Dans le Finistère, Jean-Pierre Le Gall fait partie d’un groupe robot créé par la chambre d’agriculture. Un groupe d’échange de pratiques entre utilisateurs, toutes marques confondues, novices ou aguerris.
Dans le Finistère, Jean-Pierre Le Gall fait partie d’un groupe robot créé par la chambre d’agriculture. Un groupe d’échange de pratiques entre utilisateurs, toutes marques confondues, novices ou aguerris.
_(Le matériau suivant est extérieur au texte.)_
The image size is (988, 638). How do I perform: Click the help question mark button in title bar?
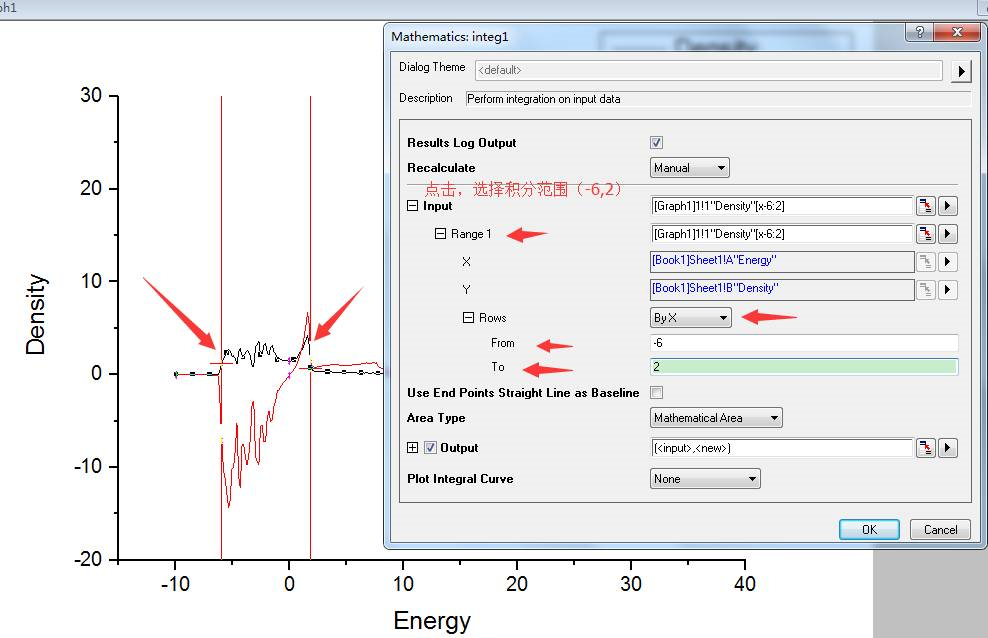[918, 33]
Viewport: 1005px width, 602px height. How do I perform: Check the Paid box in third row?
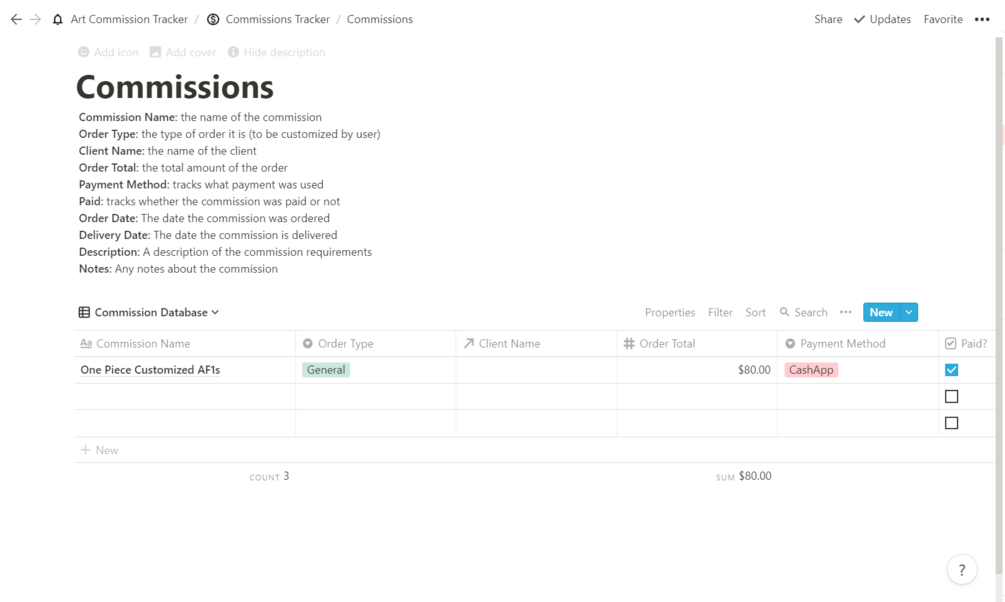point(951,423)

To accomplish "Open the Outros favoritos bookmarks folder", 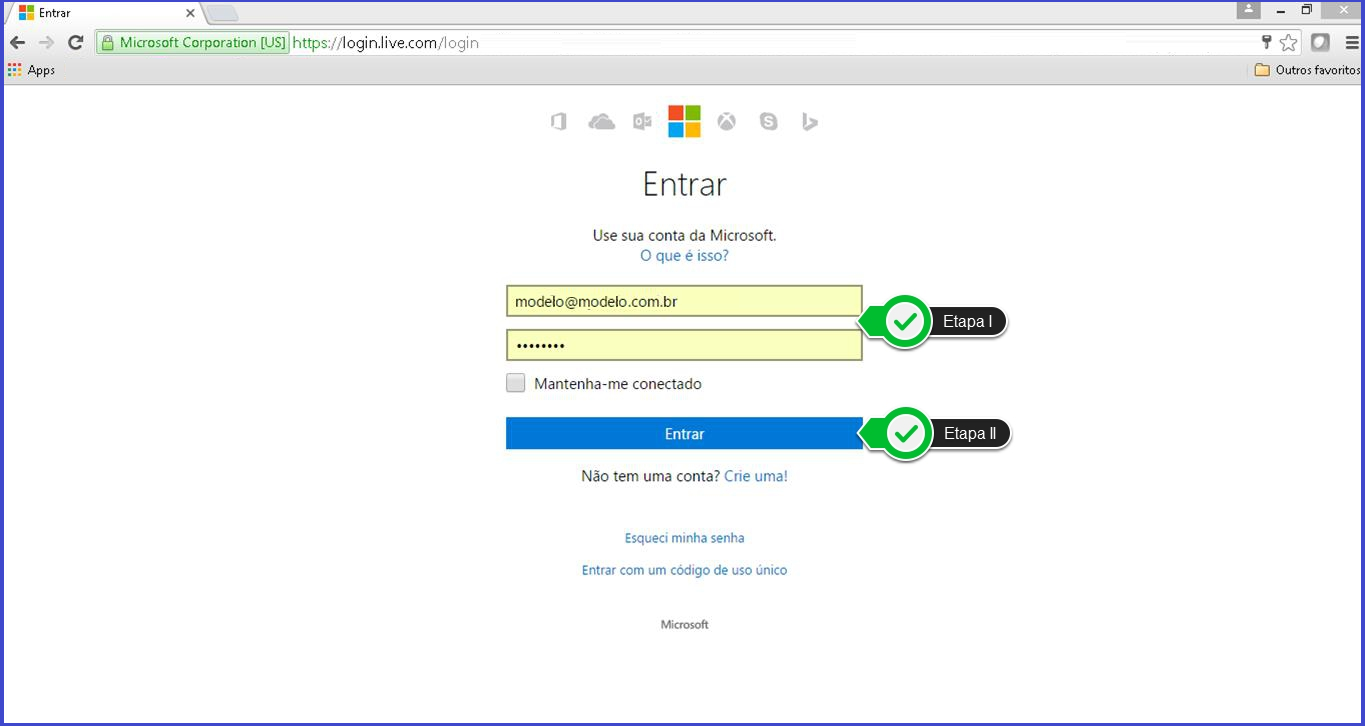I will coord(1307,70).
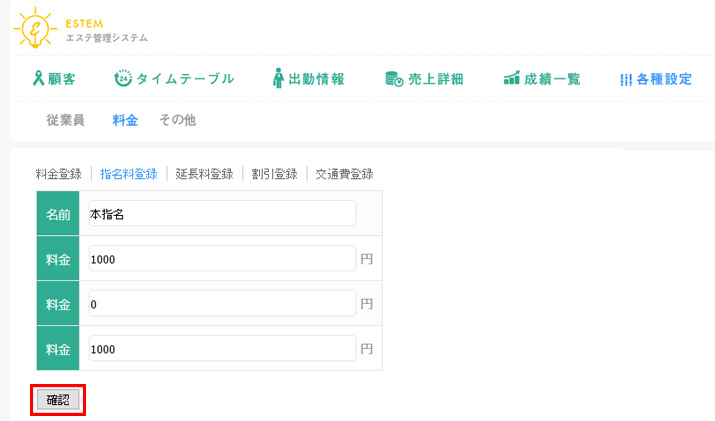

C’est un problème d’épaule qui a conduit Jean-Pierre et Marie-Cécile Le Gall à investir dans deux robots de traite Lely A3, en 2009. Il devenait trop difficile pour Marie-Cécile de traire les 110 vaches du troupeau. Le changement a été radical pour ce couple d’éleveurs d’une cinquantaine d’années, installés à Mellac dans le Sud du Finistère. « Nous étions en système extensif avec des Normandes qui produisaient 5 200 kilos de lait avec 320 kilos de concentré, et des vêlages groupés sur six semaines du 1er septembre au 15 octobre. Un système bien rodé, raconte Jean-Pierre Le Gall. Au début, nous avons cherché à traire le maximum de lait, comme le recommandent les constructeurs ; on réformait toutes les vaches inférieures à 15 litres. " Depuis, ces éleveurs ont changé leur fusil d’épaule et recherchent plutôt un compromis entre le lait produit et le coût. « Sur 1,131 million de litres en contrat avec Sodiaal (70 % A et 30 % B), l’élevage a livré sur le dernier exercice 847 000 litres, mais quasiment que du A grâce à l’optimisation du prévisionnel Asap », précise Jean-Pierre. L’arrivée des deux robots les avait amenés à supprimer le pâturage de nuit. Depuis deux saisons, les vaches pâturent à nouveau sur une trentaine d’hectares répartis en vingt-deux paddocks. Le groupe robot créé par la chambre d’agriculture du Finistère, en 2015, n’est pas étranger à ces évolutions. Jean-Pierre Le Gall fait partie des six éleveurs qui étaient présents lors de la première réunion ; aujourd’hui le groupe compte quinze adhérents qui se rencontrent quatre fois par an sur l’une des exploitations. « Il s’agit avant tout d un groupe d’échanges de pratiques entre éleveurs ", explique son animateur Jean-Yves Porhiel.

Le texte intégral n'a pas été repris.